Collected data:
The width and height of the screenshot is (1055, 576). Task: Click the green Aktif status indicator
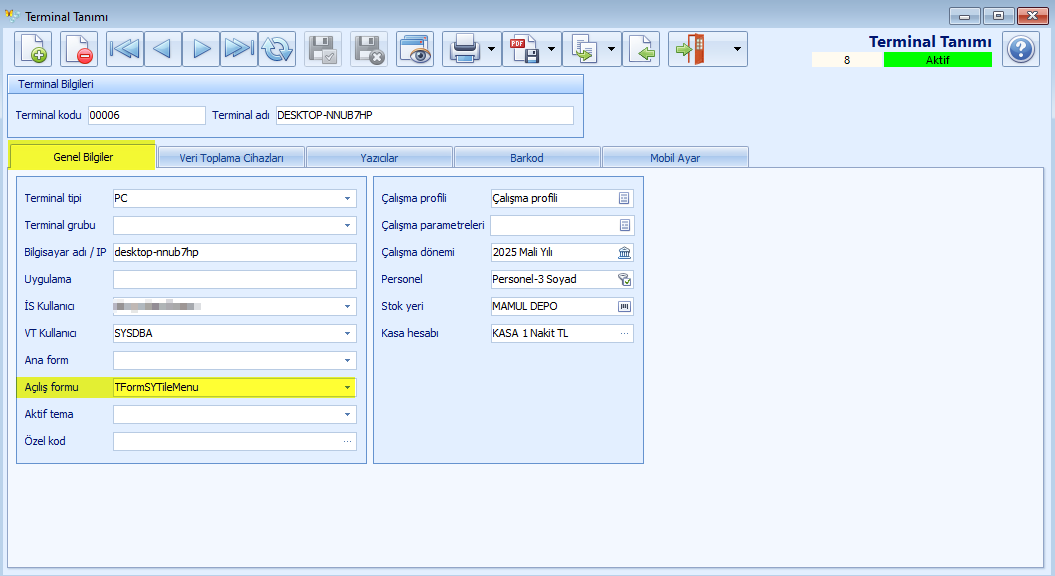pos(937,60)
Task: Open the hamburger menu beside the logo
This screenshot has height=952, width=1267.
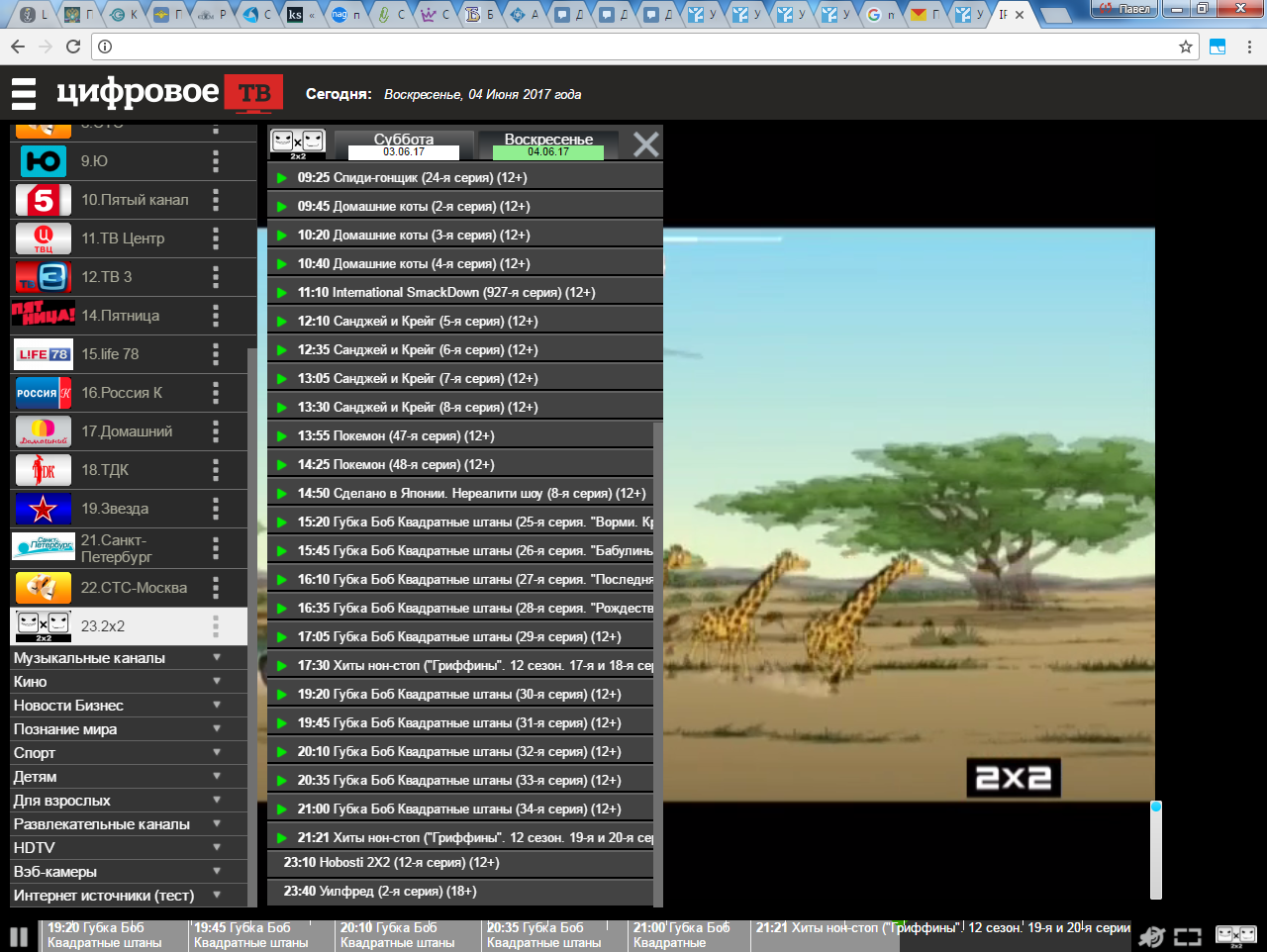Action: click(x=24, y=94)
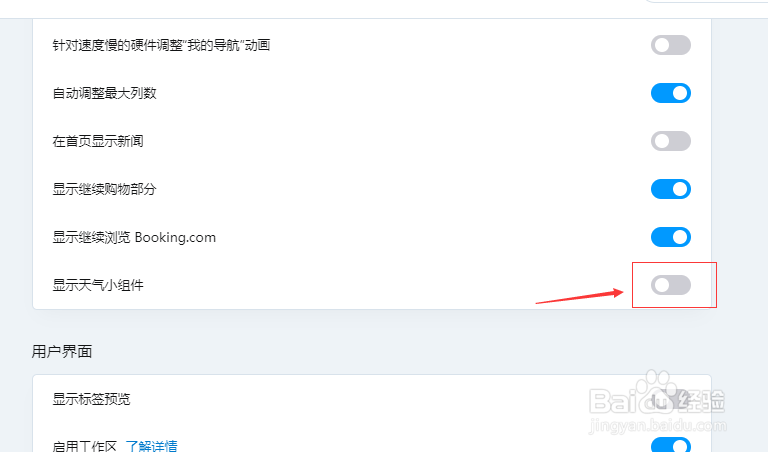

--- Goal of the exercise ---
Make an exact copy of the records above, with the pictures left out.

--- Your solution ---
The width and height of the screenshot is (1055, 576). Task: Click the green Aktif status indicator
pos(937,60)
Task: Open the hamburger menu beside the logo
This screenshot has height=952, width=1267.
Action: click(x=24, y=94)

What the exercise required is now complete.